Neurologic complications of cancer treatment is a broad topic, which cannot be discussed comprehensively in this review. Patients with cancer develop neurologic complication following radiotherapy, surgical procedures, and as a consequence of medications. This last category is very broad; one example, is PRES. As discussed, it can provoke seizures in patients with cancer, as well as cortical blindness, headache, and altered mental status. The diagnosis is made with imaging, typically MRI. While the parietal and occipital lobes are most commonly affected, the FLAIR/T2 hyperintensities are not necessarily posterior, the abnormality is not necessarily restricted to the white matter, and it is not always reversible (figure 7 A-C). It is not uncommon for there to be areas of diffusion restriction and even hemorrhage.⁵² The treatment is discontinuation of the offending drug and to make these patient normotensive as autoregulatory failure is central to its pathophysiology.

There are specific clinical syndromes caused by traditional cytotoxic chemotherapy.

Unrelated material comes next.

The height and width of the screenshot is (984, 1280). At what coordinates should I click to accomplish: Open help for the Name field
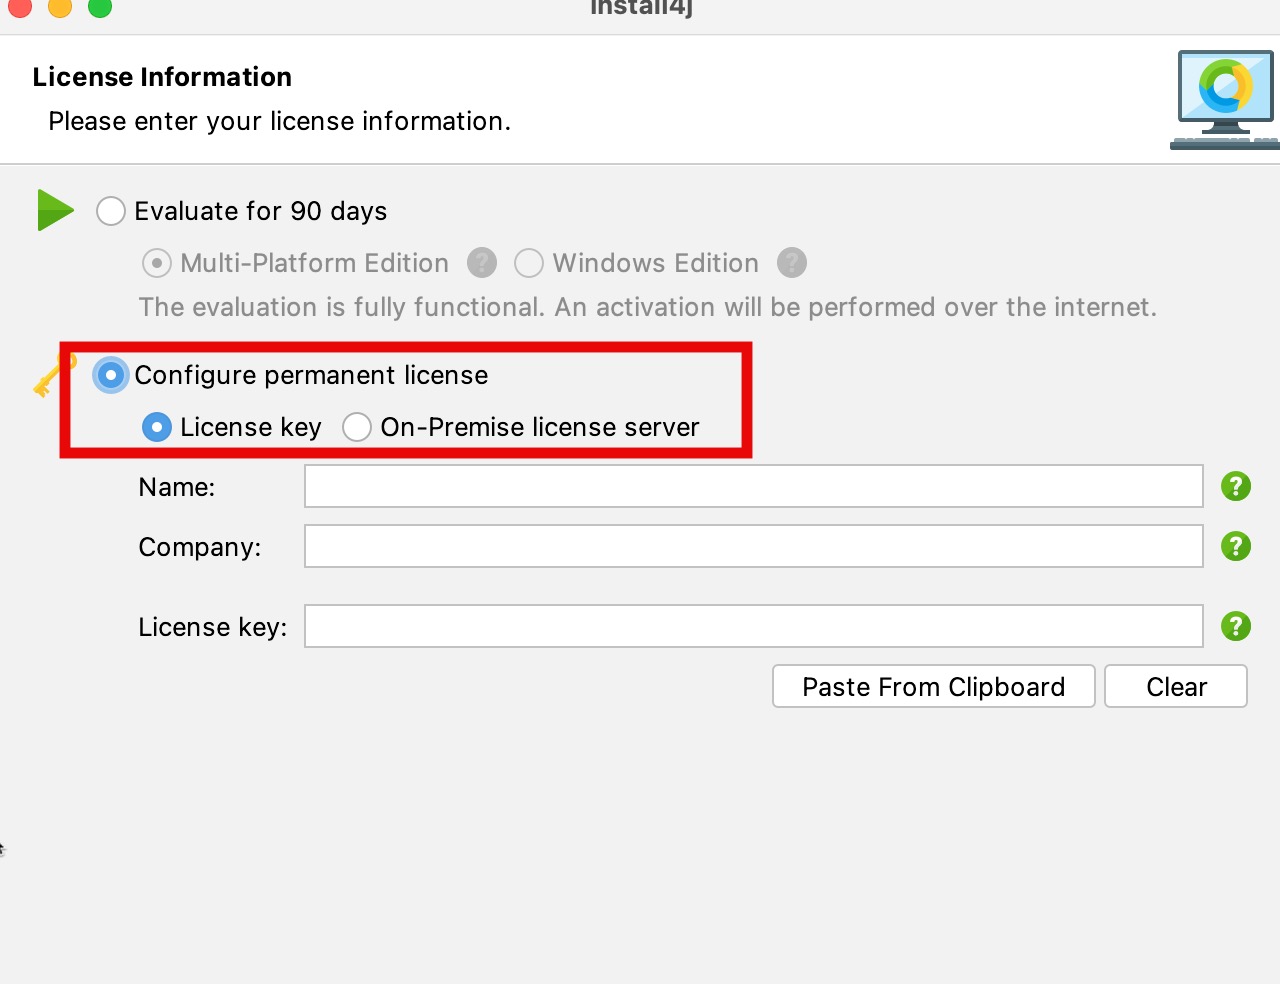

For example, ifosfamide causes a syndrome that includes hallucinations, personality changes, somnolence, agitation, confusion, seizures, cranial nerve palsies, and even coma, which occurs 12 hours to 6 days after treatment and is often self limited (but may be shortened by treated with methylene blue or thiamine).^52,95,96 Cytarabine neurotoxicity may manifest as encephalopathy that evolves into a cerebellar syndrome that may not be reversible.^96-99 Methotrexate neurotoxicity is another entity, which predominantly occurs in children, but can occur in adults following intravenous or intrathecal administration of the drug, and presents either acutely with confusion, headaches and seizure, or subacutely after several days with neurologic signs, such as dysarthria, hemiparesis, altered mental status, and seizures. On MRI, patients that develop subacute methotrexate neurotoxicity can show restricted diffusion, though the deficits can improve spontaneously over time (figure 6 D-F).¹

Traditional cytotoxic chemotherapy is gradually being supplanted by biologics, small molecule inhibitors and immunotherapy, each with their own unique effects on the CNS and the peripheral nerves. Guillain-Barre Syndrome/chronic inflammatory demyelinating polyneuropathy (CIDP), myasthenia gravis, transverse myelitis and hypophysitis—resulting in cardiovascular collapse—have all been reported in patients receiving ipilimumab, a monoclonal antibody that increases the activity of the immune system by targeting CTLA-4, a receptor that downregulates the immune response.¹⁰⁰ Genetically engineered T-cells with chimeric antigen receptors (CAR T-cells) is another form of immunotherapy that is being tested and has shown significant promise. CAR T-cells are designed to engage tumor cells in leukemia, lymphoma, and certain solid tumors, and has an unusual complication known as cytokine release syndrome, which manifests as fevers, hypotension, and hypoxia. It causes severe neurologic deficits ranging from encephalopathy to obtundation, in the presence or absence of seizure activity.¹⁰¹

Conclusion

Neurologic complications of cancer are diverse and a common cause of morbidity and mortality in the cancer hospital. They are frequently emergencies, which start insidiously, making the diagnosis challenging. A high index of suspicion is often needed to make diagnoses such as increased ICP, hydrocephalus, subclinical seizures, meningitis, venous sinus thrombosis, and cord compression. Failure to recognize a developing neurologic complication can be catastrophic since immediate treatment is often required to ensure the best possible neurologic outcome.

Oncology is an exciting field as new treatments are constantly being developed that offer new hope to patients with cancer. As the treatment of cancer evolves, so does the spectrum of neuro-oncologic emergencies.